__EXERCISE OBJECTIVE__
Every entry below should be written out again exactly.

__THE DATA__

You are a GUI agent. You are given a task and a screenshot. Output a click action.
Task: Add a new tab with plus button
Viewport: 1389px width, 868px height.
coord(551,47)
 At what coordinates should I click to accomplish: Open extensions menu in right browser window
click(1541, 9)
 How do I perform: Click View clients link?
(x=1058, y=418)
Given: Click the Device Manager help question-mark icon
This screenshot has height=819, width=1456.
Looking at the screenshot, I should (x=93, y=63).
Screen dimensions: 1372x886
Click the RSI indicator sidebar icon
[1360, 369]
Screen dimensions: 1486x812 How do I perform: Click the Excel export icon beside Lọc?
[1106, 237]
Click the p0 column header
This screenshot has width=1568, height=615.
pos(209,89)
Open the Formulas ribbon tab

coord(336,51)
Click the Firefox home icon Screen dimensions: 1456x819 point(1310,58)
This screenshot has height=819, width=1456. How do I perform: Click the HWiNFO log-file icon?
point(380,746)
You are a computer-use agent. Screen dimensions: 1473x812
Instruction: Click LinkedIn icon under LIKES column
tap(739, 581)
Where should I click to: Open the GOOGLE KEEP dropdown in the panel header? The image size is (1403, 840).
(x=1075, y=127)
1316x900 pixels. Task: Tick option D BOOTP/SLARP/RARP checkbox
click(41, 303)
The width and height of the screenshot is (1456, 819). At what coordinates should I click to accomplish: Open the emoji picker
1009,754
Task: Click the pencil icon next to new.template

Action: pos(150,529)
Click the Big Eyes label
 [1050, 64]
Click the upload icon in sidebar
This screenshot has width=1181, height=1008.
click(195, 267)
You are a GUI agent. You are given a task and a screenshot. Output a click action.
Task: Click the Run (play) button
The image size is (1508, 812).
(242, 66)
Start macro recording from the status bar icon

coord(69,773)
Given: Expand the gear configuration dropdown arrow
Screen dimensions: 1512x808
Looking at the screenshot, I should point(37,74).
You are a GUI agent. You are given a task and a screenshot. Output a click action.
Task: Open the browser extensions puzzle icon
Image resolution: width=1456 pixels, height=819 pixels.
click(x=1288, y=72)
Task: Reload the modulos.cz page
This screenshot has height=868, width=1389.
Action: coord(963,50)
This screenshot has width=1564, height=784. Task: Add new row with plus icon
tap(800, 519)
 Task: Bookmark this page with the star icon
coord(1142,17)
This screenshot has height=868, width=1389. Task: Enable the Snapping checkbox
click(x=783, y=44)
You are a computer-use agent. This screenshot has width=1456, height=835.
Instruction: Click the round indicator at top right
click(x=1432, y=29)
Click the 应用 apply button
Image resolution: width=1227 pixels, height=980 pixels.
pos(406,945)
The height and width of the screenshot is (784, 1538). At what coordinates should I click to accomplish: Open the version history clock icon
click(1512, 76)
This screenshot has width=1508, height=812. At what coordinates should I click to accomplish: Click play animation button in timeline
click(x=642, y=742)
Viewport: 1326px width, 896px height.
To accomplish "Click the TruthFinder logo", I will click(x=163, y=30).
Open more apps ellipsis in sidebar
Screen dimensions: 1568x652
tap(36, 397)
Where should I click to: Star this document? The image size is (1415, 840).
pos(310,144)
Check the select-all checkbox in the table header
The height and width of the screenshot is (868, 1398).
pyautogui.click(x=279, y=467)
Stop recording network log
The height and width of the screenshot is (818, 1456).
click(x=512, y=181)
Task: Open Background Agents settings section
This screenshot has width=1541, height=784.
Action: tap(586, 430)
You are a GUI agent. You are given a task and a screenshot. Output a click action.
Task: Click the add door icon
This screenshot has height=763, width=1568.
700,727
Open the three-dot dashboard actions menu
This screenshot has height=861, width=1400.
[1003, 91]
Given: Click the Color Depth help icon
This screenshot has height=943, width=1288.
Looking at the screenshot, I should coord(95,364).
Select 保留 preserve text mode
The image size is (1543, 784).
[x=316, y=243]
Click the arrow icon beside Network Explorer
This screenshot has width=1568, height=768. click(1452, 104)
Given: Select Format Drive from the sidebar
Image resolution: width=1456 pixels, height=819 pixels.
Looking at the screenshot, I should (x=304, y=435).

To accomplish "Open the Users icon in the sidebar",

__RESPONSE__
You are a GUI agent. You are given a task and a screenshot. Output a click action.
Task: Add a new tab with plus button
Viewport: 1389px width, 868px height.
coord(551,47)
 At what coordinates should I click to accomplish: Open extensions menu in right browser window
click(1541, 9)
 How do I perform: Click View clients link?
(x=1058, y=418)
Given: Click the Device Manager help question-mark icon
This screenshot has height=819, width=1456.
Looking at the screenshot, I should (x=93, y=63).
Screen dimensions: 1372x886
Click the RSI indicator sidebar icon
[1360, 369]
Screen dimensions: 1486x812 How do I perform: Click the Excel export icon beside Lọc?
[1106, 237]
Click the p0 column header
This screenshot has width=1568, height=615.
pos(209,89)
Open the Formulas ribbon tab

coord(336,51)
Click the Firefox home icon Screen dimensions: 1456x819 point(1310,58)
This screenshot has height=819, width=1456. How do I perform: Click the HWiNFO log-file icon?
point(380,746)
You are a computer-use agent. Screen dimensions: 1473x812
Instruction: Click LinkedIn icon under LIKES column
tap(739, 581)
Where should I click to: Open the GOOGLE KEEP dropdown in the panel header? The image size is (1403, 840).
(x=1075, y=127)
1316x900 pixels. Task: Tick option D BOOTP/SLARP/RARP checkbox
click(41, 303)
The width and height of the screenshot is (1456, 819). At what coordinates should I click to accomplish: Open the emoji picker
1009,754
Task: Click the pencil icon next to new.template

Action: pos(150,529)
Click the Big Eyes label
 [1050, 64]
Click the upload icon in sidebar
This screenshot has width=1181, height=1008.
click(195, 267)
You are a GUI agent. You are given a task and a screenshot. Output a click action.
Task: Click the Run (play) button
The image size is (1508, 812).
(242, 66)
Start macro recording from the status bar icon

coord(69,773)
Given: Expand the gear configuration dropdown arrow
Screen dimensions: 1512x808
Looking at the screenshot, I should point(37,74).
You are a GUI agent. You are given a task and a screenshot. Output a click action.
Task: Open the browser extensions puzzle icon
Image resolution: width=1456 pixels, height=819 pixels.
click(x=1288, y=72)
Task: Reload the modulos.cz page
This screenshot has height=868, width=1389.
Action: coord(963,50)
This screenshot has width=1564, height=784. Task: Add new row with plus icon
tap(800, 519)
 Task: Bookmark this page with the star icon
coord(1142,17)
This screenshot has height=868, width=1389. Task: Enable the Snapping checkbox
click(x=783, y=44)
You are a computer-use agent. This screenshot has width=1456, height=835.
Instruction: Click the round indicator at top right
click(x=1432, y=29)
Click the 应用 apply button
Image resolution: width=1227 pixels, height=980 pixels.
pos(406,945)
The height and width of the screenshot is (784, 1538). At what coordinates should I click to accomplish: Open the version history clock icon
click(1512, 76)
This screenshot has width=1508, height=812. At what coordinates should I click to accomplish: Click play animation button in timeline
click(x=642, y=742)
Viewport: 1326px width, 896px height.
To accomplish "Click the TruthFinder logo", I will click(x=163, y=30).
Open more apps ellipsis in sidebar
Screen dimensions: 1568x652
tap(36, 397)
Where should I click to: Star this document? The image size is (1415, 840).
pos(310,144)
Check the select-all checkbox in the table header
The height and width of the screenshot is (868, 1398).
pyautogui.click(x=279, y=467)
Stop recording network log
The height and width of the screenshot is (818, 1456).
click(x=512, y=181)
Task: Open Background Agents settings section
This screenshot has width=1541, height=784.
Action: tap(586, 430)
You are a GUI agent. You are given a task and a screenshot. Output a click action.
Task: Click the add door icon
This screenshot has height=763, width=1568.
700,727
Open the three-dot dashboard actions menu
This screenshot has height=861, width=1400.
[1003, 91]
Given: Click the Color Depth help icon
This screenshot has height=943, width=1288.
Looking at the screenshot, I should coord(95,364).
Select 保留 preserve text mode
The image size is (1543, 784).
[x=316, y=243]
Click the arrow icon beside Network Explorer
This screenshot has width=1568, height=768. click(1452, 104)
Given: Select Format Drive from the sidebar
Image resolution: width=1456 pixels, height=819 pixels.
Looking at the screenshot, I should (x=304, y=435).

To accomplish "Open the Users icon in the sidebar",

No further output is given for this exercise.